__Textauszug__:
# Heidenfest



## LordofDemons (29. September 2008)

Guten Tag Buffed User,

das Heidenfest (http://www.heidenfest.eu/) hält einzug im Lande, wer geht von euch hin, was erwartet er davon und wie wird er den Tag danach (üb-)erleben.
Die Bands FINNTROLL, PRIMORDIAL, ELUVEITIE, EQUILIBRIUM, MANEGARM und CATAMENIA werden auftreten und dann noch ein paar Special Guests wie Eisregen zum Beispiel.
Das Heidenfest ist am
31.10.2008
	DE - Leipzig
	Hellraiser

	01.11.2008
	DE - München
	Backstage

	02.11.2008
	CH - Pratteln
	Z7

	03.11.2008
	AT - Graz
	Orpheum

	04.11.2008
	CZ - Zlin
	Masters of Rock Cafe

	05.11.2008
	DE - Berlin
	Postbahnhof

	06.11.2008
	DE - Hamburg
	Markthalle

	08.11.2008
	DE - Dortmund
	Westfalenhalle II SPECIAL GUESTS
+Eisregen
+Thyrfing
+Enslaved

	09.11.2008
	FR - Paris
	La Locomotive

	10.11.2008
	BE - Antwerpen
	Hof Ter Loo

	11.11.2008
	DE - Nürnberg
	Löwensaal

	12.11.2008
	DE - Ludwigsburg
	Rockfabrik

	13.11.2008
	DE - Frankfurt
	Batschkapp

	14.11.2008
	AT - Wien
	Gasometer

	15.11.2008
	AT - Linz
	Posthof

	16.11.2008
	HU - Budapest
	DIESEL


/discuss

MFG
LoD^^


----------



## LordofDemons (29. September 2008)

/push geht da niemand hin kennt das keiner?

__Die Aufgaben__:
A – Welche Special Guests sind laut dem Forumsthread zum Heidenfest beim Termin in Dortmund dabei?
B – Schreib den Forumsthread zum Heidenfest nach dem letzten Beitrag weiter.

__Daten__:
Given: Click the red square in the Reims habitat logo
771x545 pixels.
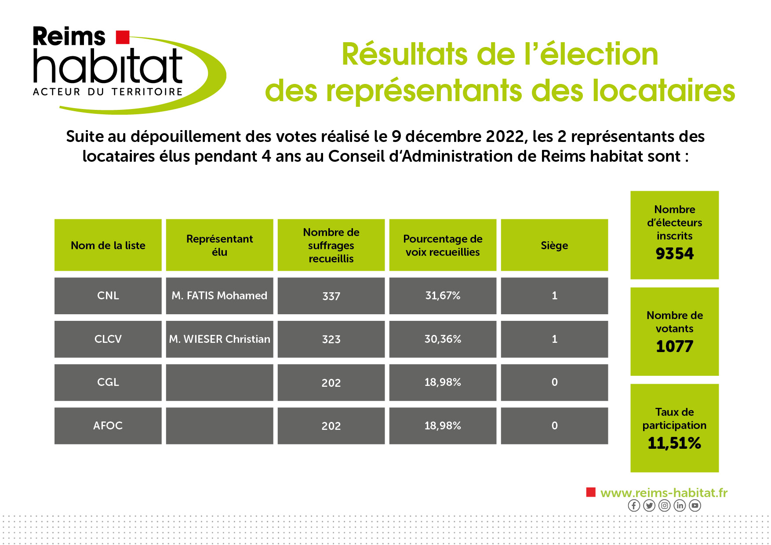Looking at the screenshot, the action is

__Die Antworten__:
A – Eisregen, Thyrfing und Enslaved.

B –
----------



## Grüne Brille (29. September 2008)

ich kenn dat ehrlich gesagt nicht o0
daher geh ich da wohl auch eher net hin


----------



## Rhokan (29. September 2008)

> DE - Ludwigsburg
> Rockfabrik



Da kannste mich eh jedes Wochenende sehn:-P

e: weiß leider nicht ob ich hingehen werde da ich ne woche später aufs slipknot+CoB+machine head konzert geh und englisch-prüfung hab^^

noja scheint hier ja echt keienr zu kennen : /


----------



## Razyl (29. September 2008)

Ok um in diesen Thema mal was zu sagen:
Was ist ein Heidenfest o.O?


----------



## LordofDemons (29. September 2008)

Razyl schrieb:


> Ok um in diesen Thema mal was zu sagen:
> Was ist ein Heidenfest o.O?


ich hab ne hp gepostet vll mal draufklicken?


----------



## Razyl (29. September 2008)

LordofDemons schrieb:


> ich hab ne hp gepostet vll mal draufklicken?


Upsala bei den vielen Daten wohl zu schnell durchgeflogen


----------



## Lurock (29. September 2008)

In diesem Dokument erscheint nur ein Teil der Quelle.